La coopérative de distribution française connaît un véritable succès sociétal et économique.

De ce côté-ci de l'Atlantique, le nom de famille Leclerc n'évoque pas grand-chose. Mais en France et hors de l'Hexagone, cette entreprise, portée par l'esprit coopératif, résonne fort dans le domaine de la distribution et dans la vie quotidienne de millions de Français, à côté de géants tels Carrefour ou Auchan.

Leclerc, école de commerce, école de vie!

Leclerc - données

De passage au Sommet international des coopératives 2016, qui se déroule actuellement dans la Capitale Nationale, Michel-Édouard Leclerc, le fils du fondateur Édouard Leclerc et de son épouse Hélène, est venu entretenir l'auditoire sur l'origine du groupe dont il a aujourd'hui la charge depuis maintenant une décennie, et sur les valeurs propres au groupe. Fondée en 1949 dans la petite commune de Landerneau, pas très loin de Brest, Leclerc est le fait d'une révolte, celui du patriarche Édouard, témoin du marché noir qui prévalait en ces temps difficiles de l'après-guerre : « Il voulait regrouper des commerçants, des distributeurs, qui allaient souscrire à une sorte de promesse sociétale visant à défendre le consommateur par l'entremise de la fonction commerciale », se remémore le fils Leclerc.

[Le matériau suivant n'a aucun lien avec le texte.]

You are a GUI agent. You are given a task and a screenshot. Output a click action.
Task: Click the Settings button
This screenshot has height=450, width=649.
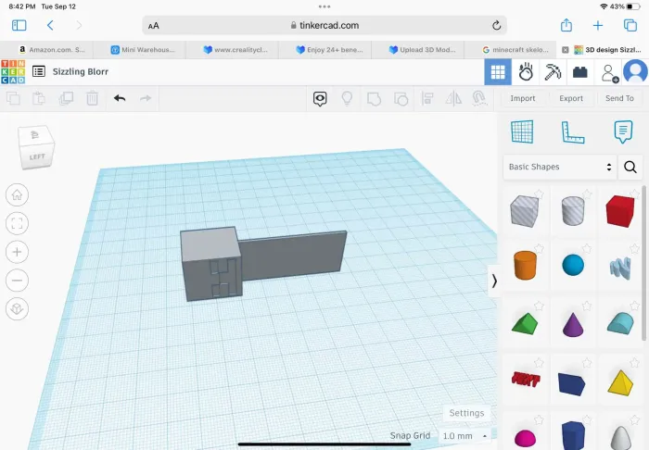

Cette idée presque folle aura donné lieu à une véritable petite révolution dans la conception séculaire que l'on se faisait du commerce : « Mon père a créé en France le concept de distribution, nous a-t-il appris. Avant, lui, on était commerçant. Aujourd'hui, en France, on est distributeur. Le commerce, c'était "acheter le moins cher possible pour revendre le plus cher possible". La distribution, c'était "acheter le moins cher possible pour revendre le moins cher possible" », précise le dirigeant.

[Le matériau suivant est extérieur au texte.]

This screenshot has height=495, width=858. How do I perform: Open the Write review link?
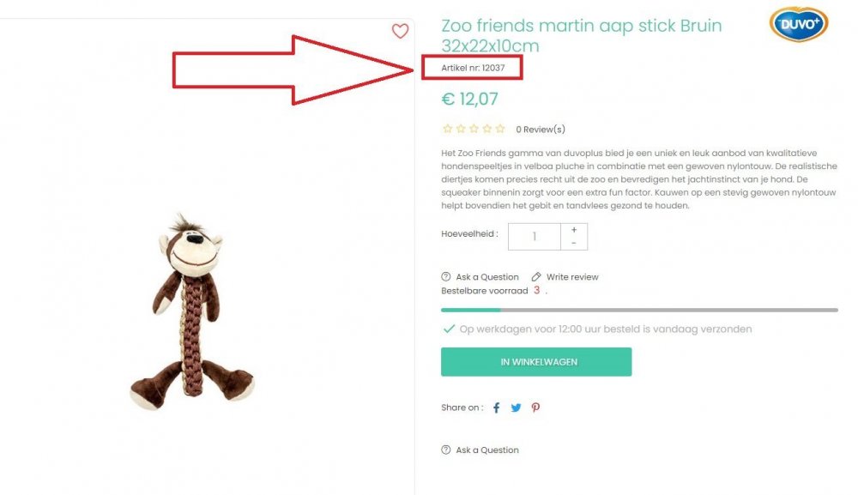572,276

Bien au-delà de la révolte, de l'entreprise et du modèle d'affaires qui en découlera, E. Leclerc a aussi été, pour nombre de Françaises et de Français désireux de poursuivre leur rêve entrepreneurial, l'une des meilleures écoles qui soit. « Si je plaide aujourd'hui pour la coopérative, c'est d'abord parce que le modèle coopératif a vraiment permis à des gens sans moyens, vraiment sans moyens, de créer des magasins dignes de leur meilleurs rivaux capitalistes », énonce non sans fierté le chef d'entreprise. Et, bon joueur, Michel-Édouard Leclerc signale aussi au passage que des compétiteurs d'aujourd'hui, telles les chaînes Intermarché ou Système U, sont issus du mouvement E. Leclerc. « Le mouvement Leclerc a été ce creuset, cette école, au sein de laquelle de nombreux salariés passés dans la distribution ont pu devenir chefs d'entreprise et créer ce réseau. »

Le succès selon Michel-Édouard Leclerc

Avec le recul, le dirigeant est en mesure de mettre le doigt sur ce qui a fait, depuis la création du groupe au sortir de la Seconde Guerre mondiale, le succès de cette coopérative sans pareil. De fait, si le terme « coopération » peut sembler parfois très éloigné de la logique, du raisonnement et des valeurs de rentabilité et de profitabilité inhérentes au capitalisme, Leclerc a su concilier, en quelque sorte, le meilleur des deux mondes dans le domaine de la grande distribution : « Cette coopérative a su construire une offre et une promesse commerciale en adéquation avec la demande des consommateurs. [...] La force du modèle Leclerc, c'est de s'être appuyé sur une vision, un projet, des valeurs, sur une organisation qui permettait l'exercice de ces valeurs. Mais d'abord, insiste-t-il, sur l'efficacité réelle de l'application de ces valeurs. » C'est là un constat qui, enchaîne le dirigeant, ne peut malheureusement pas s'appliquer à toutes les coopératives, dans la mesure où, historiquement, certaines de ces dernières offraient des produits et des services à des prix bien supérieurs à ceux de leurs concurrents, donc au détriment des intérêts économiques de leurs membres.

Et c'est sans doute là le plus grand défi des coopératives actuelles, a dit en substance Michel-Édouard Leclerc. À l'heure d'Internet, le modèle coopératif moderne doit s'interroger et s’interpeller sur sa capacité à conjuguer ses valeurs avec les impératifs d'efficacité et d'exigence. Les coopératives sauront-elle adéquatement relever ce défi, en cette ère d'individualisme effréné et d'infidélité chronique du consommateur?